Aims:In this research, we had investigated the impacts of the quantity and quality recovery of NKG2C⁺ adaptive NK cells on the occurrence of refractory CMV infection.

Method: At first, continuous 364 patients underwent allo-HSCT since June 2012 to February 2016 were prospectively enrolled and we retrospectively analyzed the correlationship between their donor NKG2C genotype and refractory CMV infection occurrence post transplantation. Secondly, the second cohort comprising continuous 125 patients underwent allo-HSCT since May 2016 to April 2017 were prospectively enrolled to analyzed the effect of donor NKG2C genotype on NKG2C⁺ adaptive NK cell recovery as well as the effect of NKG2C⁺ adaptive NK cell recovery on refractory CMV infection. The cytotoxicity of reconstituting NKG2C⁺ adaptive NK cells were evaluated against K562 cells, AD169 CMV stain infected MRC-5 cells, and UL40 peptide pulsed 721.221 cells to detect the anti-tumor or anti-CMV function of NKG2C⁺ adaptive NK cells.

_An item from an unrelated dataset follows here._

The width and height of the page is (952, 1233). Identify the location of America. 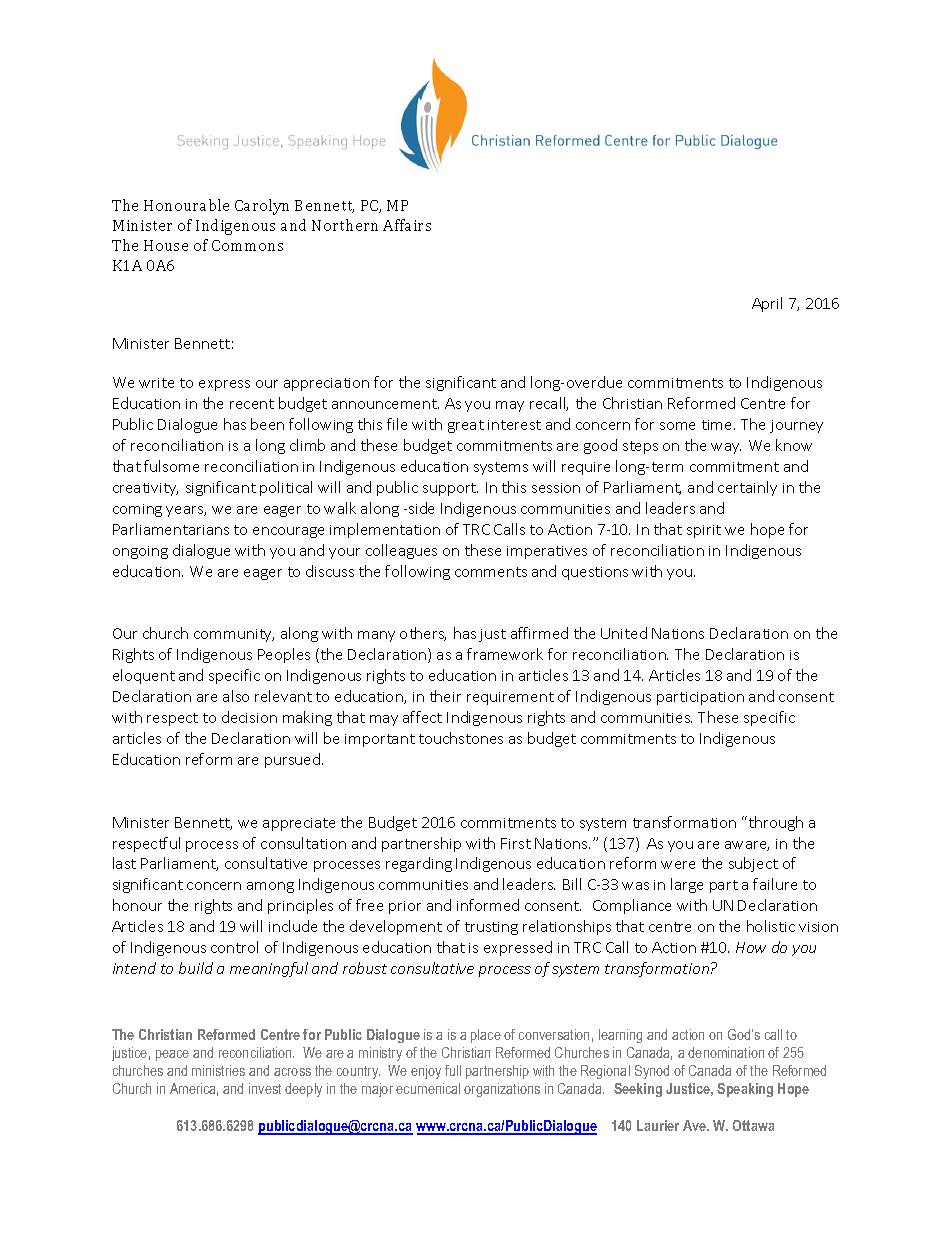
(194, 1089).
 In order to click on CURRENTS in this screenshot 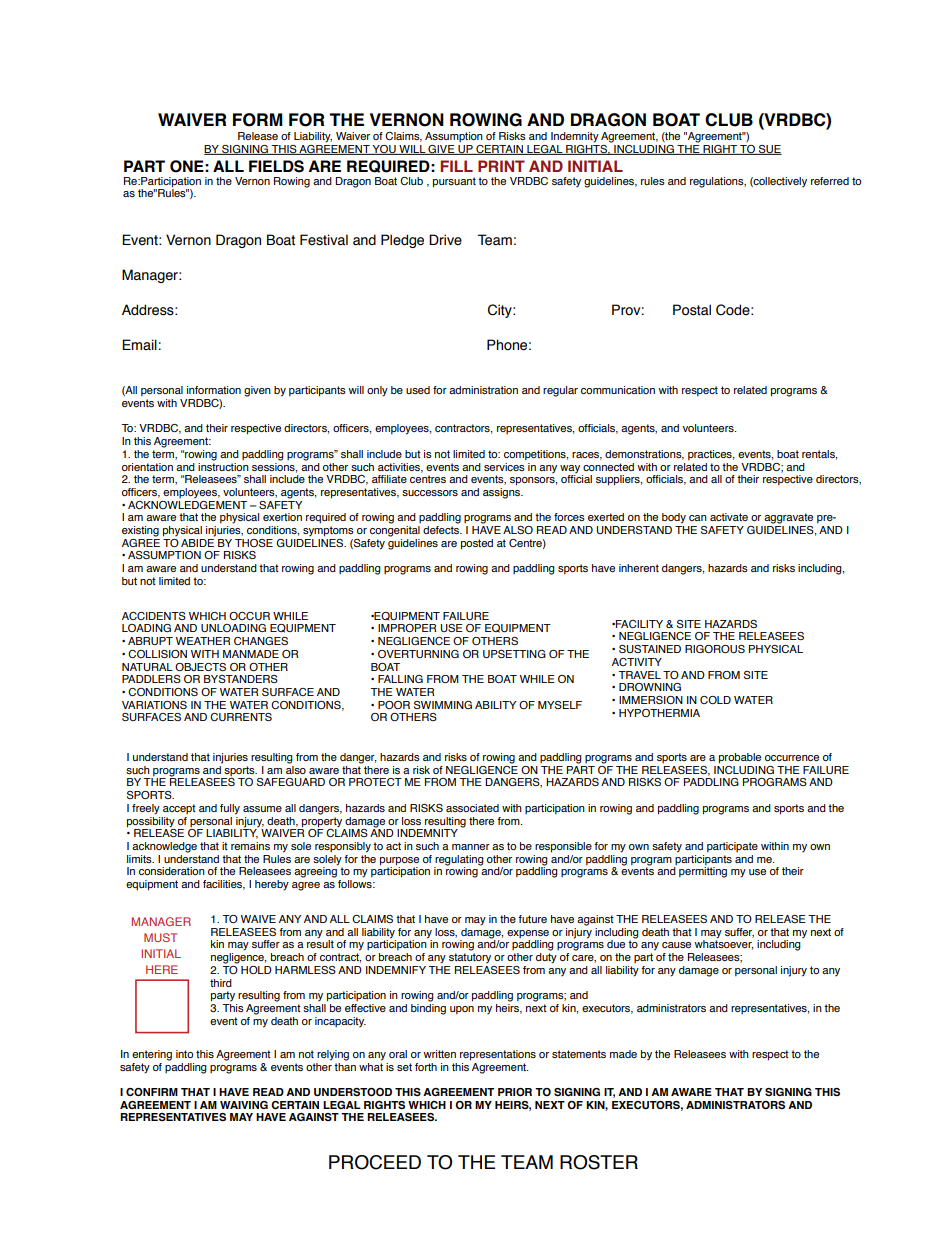, I will do `click(241, 717)`.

Results: Firstly, from the first cohort, we found that donor NKG2C gene deletion was an independent prognostic factor for refractory CMV reactivation (P=0.010) through the multivariate analysis. Then, through in-depth investigation from the second cohort, we found that the absolute cell counts recovery and anti-tumor function of NKG2C⁺ adaptive NK cells were both significantly lower in patients accepting NKG2C^+/del donor than those patients accepting NKG2C^+/+ donors at day 30, 90, and180, respectively after transplantation. There was no NKG2C⁺ adaptive NK cell recovery post transplantation in the patients who accepted NKG2C^del/del donors. Meanwhile, anti-CMV function recovery of NKG2C⁺ adaptive NK cells in patients with NKG2C^+/del donors were significantly lower than those patients with NKG2C^+/+ donors at day 30 post transplantation. Furthermore, we further analyzed the relationship between the early reconstitution of NKG2C⁺ adaptive NK cells and refractory CMV infection occurrence. The patients were divided into three groups: no CMV, CMV reactivation (persistent time of CMV infection <2 weeks), and refractory CMV infection (persistent time of CMV infection>2 weeks). We found that the absolute cell counts of NKG2C⁺ adaptive NK cells in refractory CMV group was significantly lower than that of other two groups at day 30 transplantation. When the patients were devided into high and low level groups based on the ROC cut-off percentage of NKG2C⁺ adaptive NK cells (1.42%), the result revealed that the patients with lower level of NKG2C⁺ adaptive NK cells at day 30 post-HSCT had an higher cumulative incidence rate of refractory CMV infection (81.1%) comparing with the higher one (40.5%) (P=0.0014). Moreover, Cox regression model further demonstrated that the lower level of NKG2C⁺ adaptive NK cells at day 30 post-HSCT was significantly associated with refractory CMV infection (HR=2.578, 95% CI 1.379-4.21, P=0.003).

Summary/Conclusion: Our results indicated that donor NKG2C deletion damaged the reconstitution of NKG2C⁺ adaptive NK cells after allo-HSCT, therefore increased the occurrence of refractory CMV infection post transplantation.